28. Como resulta da enumeração acima, a Ribeira do Verde Gaio não é uma ZPE.

29. Também não são ZPE’s o Município de Vilar de Brisa do Mar, nem o lugar de Montes dos Vendavais, de acordo com a listagem apresentada.

30. Nenhum dos três locais referidos faz parte da Rede Natura 2000 visto que não são ZEP’s nem ZEC’s.

31. Do exposto pode-se concluir que as aves em presença no lugar de Monte dos Vendavais ou na Ribeira do Verde Gaio não são espécies de aves de interesse comunitário cuja conservação requer a designação de zonas de protecção especial. Tais espécies constam do referido anexo A-I do Decreto-Lei nº 49/2005.

32. Quanto à exigência de uma avaliação de incidências ambientais pelo art. 10º/1 do D.L. nº 49/2005, esta não é aplicável ao caso em análise pois o presente projecto não é susceptível de afectar de forma significativa uma ZEC ou ZEP, não se localizando dentro de uma destas zonas e não se encontrando na área em causa as espécies de aves que se visa proteger.

33. No que respeita à sujeição de determinados projectos à AIA pelo art. 1º/3 do D.L. nº 197/2005, o projecto de instalação de um parque eólico com 15 torres de produção de energia não consta da tipificação do anexo I – al.a).

34. Já quanto aos projectos enunciados no anexo II (art. 1º/3 b)) consta do nº 3 relativo à indústria da energia, o tipo de projectos da al. i): aproveitamento da energia eólica para a produção de electricidade. Cabendo a instalação de parques eólicos no âmbito de aplicação do procedimento de AIA. Porém, há especificidades a ter em conta na sua aplicação.

35. O referido DL no seu anexo II nº3 distingue entre o caso geral e áreas sensíveis. São áreas sensíveis de acordo com o art. 2º, al. b):

i) Áreas protegidas, classificadas ao abrigo do DL nº 19/93, de 23 de Janeiro, com as alterações introduzidas pelo DL nº 227/98, de 17 de Julho;
ii) Sítios da Rede Natura 2000, zonas especiais e zonas de protecção especial, classificadas nos termos do DL nº 140/99, de 24 de Abril, no âmbito das Directivas n.ºs 79/409/CEE e 92/43/CEE;

iii) Áreas de protecção dos monumentos nacionais e dos imóveis de interesse público definidas nos termos da Lei nº 13/85, de 6 de Julho.

36. No caso geral são sujeitos a AIA os parques eólicos com 20 ou mais torres ou localizados a uma distância inferior a 2km de outros parques similares. Nas áreas sensíveis é necessária AIA para parques eólicos com 10 ou mais torres ou localizados a uma distância inferior a 2 km de outros parques similares.

37. Não sendo o lugar de Montes de Vendavais parte duma área sensível para efeitos do art. 2º al. b) do D.L. nº 197/2005, estamos perante um caso geral.

.....

PARTES DO EXERCÍCIO:
1. Reescreva em forma de lista o parágrafo do texto para análise que começa por "No caso geral são sujeitos a AIA", mantendo os factos principais.
2. Transcreva do texto para análise o trecho que vai de "29. Também não" até "ZEP’s nem ZEC’s.".
Baseie-se apenas no texto para análise.

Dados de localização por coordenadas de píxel
.....

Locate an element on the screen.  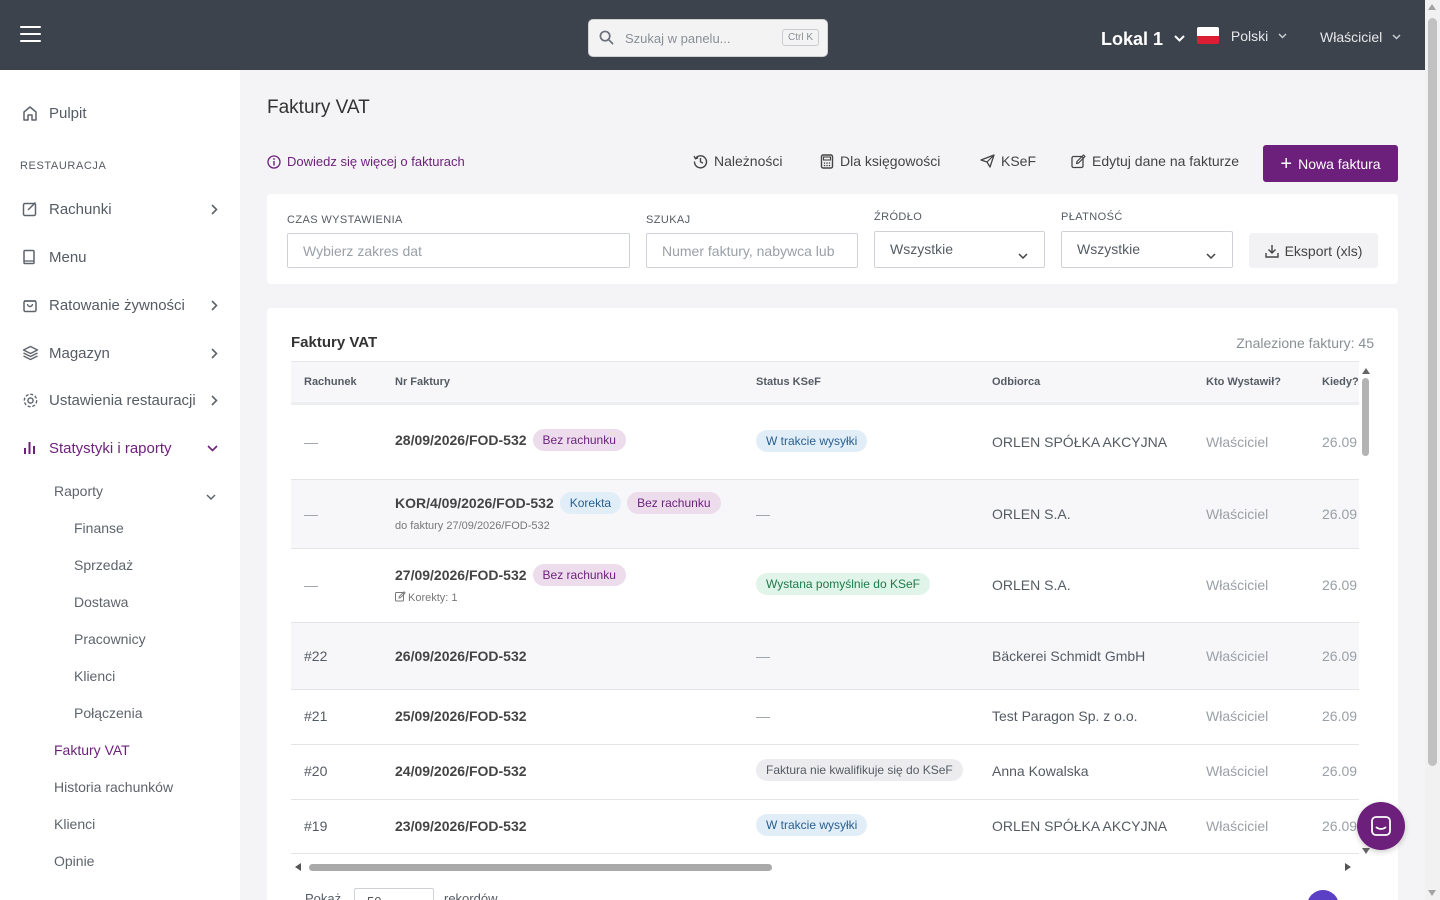
invoice-number-cell: 27/09/2026/FOD-532 Bez rachunku is located at coordinates (510, 575).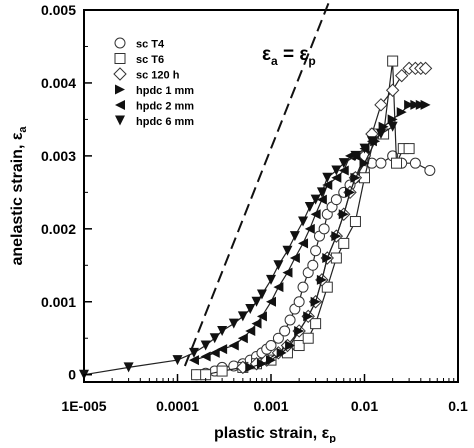 The width and height of the screenshot is (474, 448). What do you see at coordinates (312, 61) in the screenshot?
I see `equation-sub-p: p` at bounding box center [312, 61].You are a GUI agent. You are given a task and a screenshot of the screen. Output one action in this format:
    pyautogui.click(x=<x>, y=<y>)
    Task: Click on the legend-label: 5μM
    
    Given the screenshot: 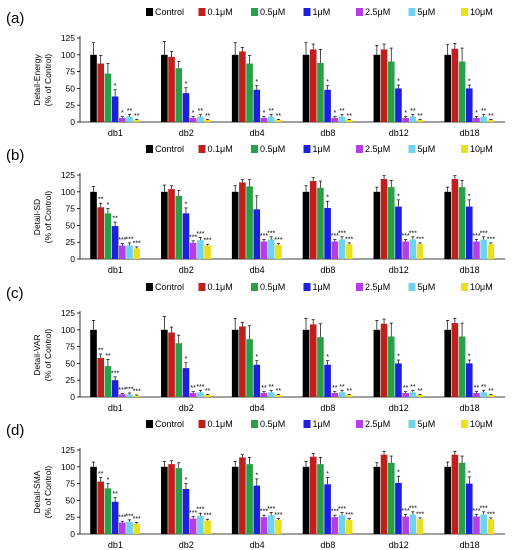 What is the action you would take?
    pyautogui.click(x=427, y=424)
    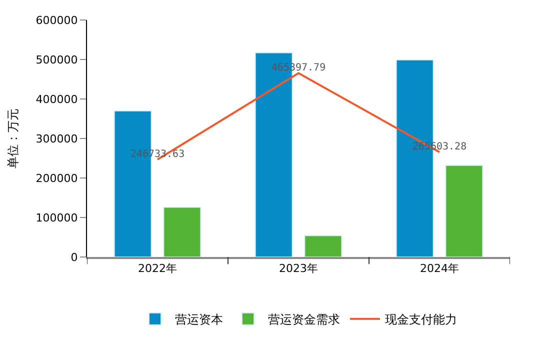 Image resolution: width=560 pixels, height=346 pixels. What do you see at coordinates (298, 269) in the screenshot?
I see `x-tick-label: 2023年` at bounding box center [298, 269].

.....

RESPOSTAS POR ITEM:
1.
- Caso geral: a AIA é exigida para parques eólicos com 20 ou mais torres ou localizados a menos de 2 km de outros parques similares.
- Áreas sensíveis: a AIA é exigida para parques eólicos com 10 ou mais torres ou localizados a menos de 2 km de outros parques similares.

2.
29. Também não são ZPE’s o Município de Vilar de Brisa do Mar, nem o lugar de Montes dos Vendavais, de acordo com a listagem apresentada.

30. Nenhum dos três locais referidos faz parte da Rede Natura 2000 visto que não são ZEP’s nem ZEC’s.